[EXERCISE TASK]
Rewrite everything from the line containing "Where should I click to: Select the Pen" down to the line containing "[x=238, y=195]", swapping "Pen tool" for "Brush tool" and keeping everything else the same.

[DATA TO PROCESS]
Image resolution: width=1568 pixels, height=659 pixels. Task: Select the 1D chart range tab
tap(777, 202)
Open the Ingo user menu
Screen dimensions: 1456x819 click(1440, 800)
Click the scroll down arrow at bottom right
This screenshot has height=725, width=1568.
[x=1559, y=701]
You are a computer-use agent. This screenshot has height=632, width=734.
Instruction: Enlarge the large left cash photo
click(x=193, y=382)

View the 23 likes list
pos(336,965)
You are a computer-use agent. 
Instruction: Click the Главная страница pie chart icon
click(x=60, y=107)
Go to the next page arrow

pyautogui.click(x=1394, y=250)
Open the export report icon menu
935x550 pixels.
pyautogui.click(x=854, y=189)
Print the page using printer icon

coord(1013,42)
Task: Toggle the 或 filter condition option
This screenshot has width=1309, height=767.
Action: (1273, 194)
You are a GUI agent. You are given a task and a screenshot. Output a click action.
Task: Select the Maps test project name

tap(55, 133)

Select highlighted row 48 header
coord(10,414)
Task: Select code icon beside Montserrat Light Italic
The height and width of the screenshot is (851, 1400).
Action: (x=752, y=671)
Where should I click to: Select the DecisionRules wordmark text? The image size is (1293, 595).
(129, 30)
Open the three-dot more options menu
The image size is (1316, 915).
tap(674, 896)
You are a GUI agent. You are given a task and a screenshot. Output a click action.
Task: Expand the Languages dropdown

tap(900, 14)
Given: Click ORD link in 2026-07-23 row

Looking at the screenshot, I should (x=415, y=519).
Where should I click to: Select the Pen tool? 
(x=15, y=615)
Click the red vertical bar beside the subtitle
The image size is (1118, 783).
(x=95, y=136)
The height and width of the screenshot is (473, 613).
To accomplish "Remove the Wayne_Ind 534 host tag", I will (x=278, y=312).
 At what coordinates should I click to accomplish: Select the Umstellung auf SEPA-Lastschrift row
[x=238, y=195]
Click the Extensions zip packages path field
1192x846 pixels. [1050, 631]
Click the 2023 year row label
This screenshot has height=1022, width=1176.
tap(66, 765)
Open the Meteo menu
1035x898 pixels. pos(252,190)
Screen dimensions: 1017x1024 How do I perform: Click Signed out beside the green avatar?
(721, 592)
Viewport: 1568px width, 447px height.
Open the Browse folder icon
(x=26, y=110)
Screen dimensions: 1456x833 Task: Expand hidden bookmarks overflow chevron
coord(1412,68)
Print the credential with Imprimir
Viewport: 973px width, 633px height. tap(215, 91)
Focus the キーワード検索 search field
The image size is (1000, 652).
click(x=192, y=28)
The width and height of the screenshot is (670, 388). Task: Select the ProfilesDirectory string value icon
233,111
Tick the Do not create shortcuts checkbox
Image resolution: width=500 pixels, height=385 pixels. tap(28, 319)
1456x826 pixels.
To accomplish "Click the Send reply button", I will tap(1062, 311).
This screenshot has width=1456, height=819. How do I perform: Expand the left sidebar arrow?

[WRITTEN REPLY]
Where should I click to: Select the Brush tool? 
(x=15, y=615)
Click the red vertical bar beside the subtitle
The image size is (1118, 783).
(x=95, y=136)
The height and width of the screenshot is (473, 613).
To accomplish "Remove the Wayne_Ind 534 host tag", I will (x=278, y=312).
 At what coordinates should I click to accomplish: Select the Umstellung auf SEPA-Lastschrift row
[x=238, y=195]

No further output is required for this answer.